我已经设置了我的web.xml拒绝访问我的网站内的某些页面,并将用户重定向到登录页面,如果他们还没有登录。我已经定义了一个简单的角色USER,它看起来像这样:
<security-constraint>
<web-resource-collection>
<web-resource-name>mis</web-resource-name>
<url-pattern>/secure/*</url-pattern>
</web-resource-collection>
<auth-constraint>
<role-name>USER</role-name>
</auth-constraint>
</security-constraint>
<login-config>
<auth-method>FORM</auth-method>
<realm-name>file</realm-name>
<form-login-config>
<form-login-page>/signin.xhtml</form-login-page>
<form-error-page>/error.xhtml</form-error-page>
</form-login-config>
</login-config>
<security-role>
<role-name>USER</role-name>
</security-role>
在我的signing.xhtml页面中,我想手动检查用户的凭据(我们使用反向代理注入的标头来处理实际的安全性),然后根据某些条件将用户分配到特定的角色。
是否有一种方法可以以编程方式分配当前用户和用户拥有的角色?或者我必须使用JBOSS/Glassfish用户设置吗?

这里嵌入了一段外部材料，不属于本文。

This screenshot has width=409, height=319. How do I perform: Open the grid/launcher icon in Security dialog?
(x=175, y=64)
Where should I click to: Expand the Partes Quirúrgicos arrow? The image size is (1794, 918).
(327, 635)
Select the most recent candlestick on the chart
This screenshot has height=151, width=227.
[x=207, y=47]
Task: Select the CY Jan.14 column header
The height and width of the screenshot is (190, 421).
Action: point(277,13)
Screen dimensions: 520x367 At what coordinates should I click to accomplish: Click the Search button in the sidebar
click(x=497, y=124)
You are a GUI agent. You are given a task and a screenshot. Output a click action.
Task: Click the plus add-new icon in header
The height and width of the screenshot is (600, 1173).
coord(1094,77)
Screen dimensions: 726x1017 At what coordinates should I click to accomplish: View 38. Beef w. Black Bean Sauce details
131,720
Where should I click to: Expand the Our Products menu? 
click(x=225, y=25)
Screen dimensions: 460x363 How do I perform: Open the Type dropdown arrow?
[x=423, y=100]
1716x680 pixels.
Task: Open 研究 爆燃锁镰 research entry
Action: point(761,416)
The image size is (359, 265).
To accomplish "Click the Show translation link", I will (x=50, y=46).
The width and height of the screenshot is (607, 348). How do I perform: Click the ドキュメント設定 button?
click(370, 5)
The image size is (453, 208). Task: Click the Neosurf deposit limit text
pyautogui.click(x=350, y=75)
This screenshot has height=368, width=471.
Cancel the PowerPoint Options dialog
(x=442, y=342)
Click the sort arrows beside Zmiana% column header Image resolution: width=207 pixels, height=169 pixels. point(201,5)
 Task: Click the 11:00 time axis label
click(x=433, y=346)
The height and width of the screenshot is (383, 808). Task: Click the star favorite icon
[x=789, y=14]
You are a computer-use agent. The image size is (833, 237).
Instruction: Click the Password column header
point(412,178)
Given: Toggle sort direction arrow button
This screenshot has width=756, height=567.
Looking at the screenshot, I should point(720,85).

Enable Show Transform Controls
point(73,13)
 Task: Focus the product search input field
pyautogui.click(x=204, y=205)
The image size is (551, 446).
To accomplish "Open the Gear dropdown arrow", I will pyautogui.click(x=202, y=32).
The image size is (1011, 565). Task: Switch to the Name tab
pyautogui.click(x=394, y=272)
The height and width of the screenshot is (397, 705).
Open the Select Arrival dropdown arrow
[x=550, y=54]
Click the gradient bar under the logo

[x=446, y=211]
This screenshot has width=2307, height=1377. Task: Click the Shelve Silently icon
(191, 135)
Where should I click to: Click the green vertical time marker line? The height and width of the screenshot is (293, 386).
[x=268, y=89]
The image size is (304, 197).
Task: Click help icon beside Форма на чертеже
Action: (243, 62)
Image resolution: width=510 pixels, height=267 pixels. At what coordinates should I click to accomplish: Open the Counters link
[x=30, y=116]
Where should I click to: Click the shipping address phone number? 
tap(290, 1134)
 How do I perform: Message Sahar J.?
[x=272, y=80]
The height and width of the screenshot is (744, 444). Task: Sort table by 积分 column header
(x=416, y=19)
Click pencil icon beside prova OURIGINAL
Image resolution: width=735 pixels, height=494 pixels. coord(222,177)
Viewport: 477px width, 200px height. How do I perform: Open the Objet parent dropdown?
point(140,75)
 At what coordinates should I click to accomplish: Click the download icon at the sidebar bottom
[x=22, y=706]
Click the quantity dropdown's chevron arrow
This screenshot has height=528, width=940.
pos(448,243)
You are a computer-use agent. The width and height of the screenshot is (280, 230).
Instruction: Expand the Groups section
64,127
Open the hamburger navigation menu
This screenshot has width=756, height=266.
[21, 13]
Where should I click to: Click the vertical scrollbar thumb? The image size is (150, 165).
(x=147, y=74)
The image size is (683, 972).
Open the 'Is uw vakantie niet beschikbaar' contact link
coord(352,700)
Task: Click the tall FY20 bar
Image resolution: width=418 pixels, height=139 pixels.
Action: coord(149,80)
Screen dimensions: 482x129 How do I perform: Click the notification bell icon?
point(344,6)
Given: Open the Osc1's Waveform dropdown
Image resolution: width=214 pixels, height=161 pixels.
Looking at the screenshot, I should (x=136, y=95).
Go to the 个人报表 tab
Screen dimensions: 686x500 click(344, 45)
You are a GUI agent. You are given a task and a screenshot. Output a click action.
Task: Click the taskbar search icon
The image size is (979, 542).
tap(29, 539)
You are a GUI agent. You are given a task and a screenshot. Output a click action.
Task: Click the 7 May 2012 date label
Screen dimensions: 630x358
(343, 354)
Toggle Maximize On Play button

似乎最好的方法是不使用security-constraints,而是使用filter选项。首先创建一个实现javax.servlet.Filter和doFilter方法的类:
public class UserRoleFilter implements Filter {
@Override
public void init(FilterConfig cfg) throws ServletException {
}
@Override
public void doFilter(ServletRequest req, ServletResponse response, FilterChain next) throws IOException, ServletException {
HttpServletRequest request = (HttpServletRequest) req;
//Manually check that the current user can access pages
//I did that by storing stuff in the session which you can access by
//request.getSession().getAttribute(someKey);
if(!userHasAccessToRestrictedPages) {
HttpServletResponse r = (HttpServletResponse) response;
r.sendRedirect(request.getContextPath() + "/signin.xhtml");
return;
}
next.doFilter(req, response);
}
@Override
public void destroy() {
}
}
然后在web.xml文件中删除security-constraints, login-config和security-role并替换为(其中filter-class指的是上面的类):
<filter>
<filter-name>UserRoleFilter</filter-name>
<filter-class>security.UserRoleFilter</filter-class>
</filter>
<filter-mapping>
<filter-name>UserRoleFilter</filter-name>
<url-pattern>/secure/*</url-pattern>
</filter-mapping>
应该可以了